## WHAT YOU WILL DO
Word for word, return the lines from the top of the listing to the line containing "[Show image 1 of 8] (21, 215)", both ends included, and no others.

===== PROVIDED INFORMATION

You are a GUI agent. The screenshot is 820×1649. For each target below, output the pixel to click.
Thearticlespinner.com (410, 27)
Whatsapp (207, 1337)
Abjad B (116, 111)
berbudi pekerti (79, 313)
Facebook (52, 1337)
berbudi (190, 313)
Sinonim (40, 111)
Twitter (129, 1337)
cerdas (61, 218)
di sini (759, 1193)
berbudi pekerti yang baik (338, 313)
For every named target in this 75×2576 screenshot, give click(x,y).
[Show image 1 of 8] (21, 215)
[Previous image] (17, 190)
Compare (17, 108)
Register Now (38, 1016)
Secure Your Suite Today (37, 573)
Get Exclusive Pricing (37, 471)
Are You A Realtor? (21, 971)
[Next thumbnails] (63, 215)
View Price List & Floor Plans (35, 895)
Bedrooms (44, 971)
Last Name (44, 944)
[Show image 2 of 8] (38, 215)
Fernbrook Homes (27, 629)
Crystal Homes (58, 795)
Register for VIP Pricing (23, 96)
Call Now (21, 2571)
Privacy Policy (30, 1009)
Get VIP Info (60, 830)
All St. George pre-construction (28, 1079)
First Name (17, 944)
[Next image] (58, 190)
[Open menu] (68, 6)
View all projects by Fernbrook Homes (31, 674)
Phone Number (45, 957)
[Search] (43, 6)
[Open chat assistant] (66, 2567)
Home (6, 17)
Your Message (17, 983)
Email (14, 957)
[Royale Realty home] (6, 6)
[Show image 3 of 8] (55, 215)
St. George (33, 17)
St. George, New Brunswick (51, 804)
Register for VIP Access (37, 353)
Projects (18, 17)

==========

## RESPONSE
You are a GUI agent. The screenshot is 820×1649. For each target below, output the pixel to click.
Thearticlespinner.com (410, 27)
Whatsapp (207, 1337)
Abjad B (116, 111)
berbudi pekerti (79, 313)
Facebook (52, 1337)
berbudi (190, 313)
Sinonim (40, 111)
Twitter (129, 1337)
cerdas (61, 218)
di sini (759, 1193)
berbudi pekerti yang baik (338, 313)
For every named target in this 75×2576 screenshot, give click(x,y).
[Show image 1 of 8] (21, 215)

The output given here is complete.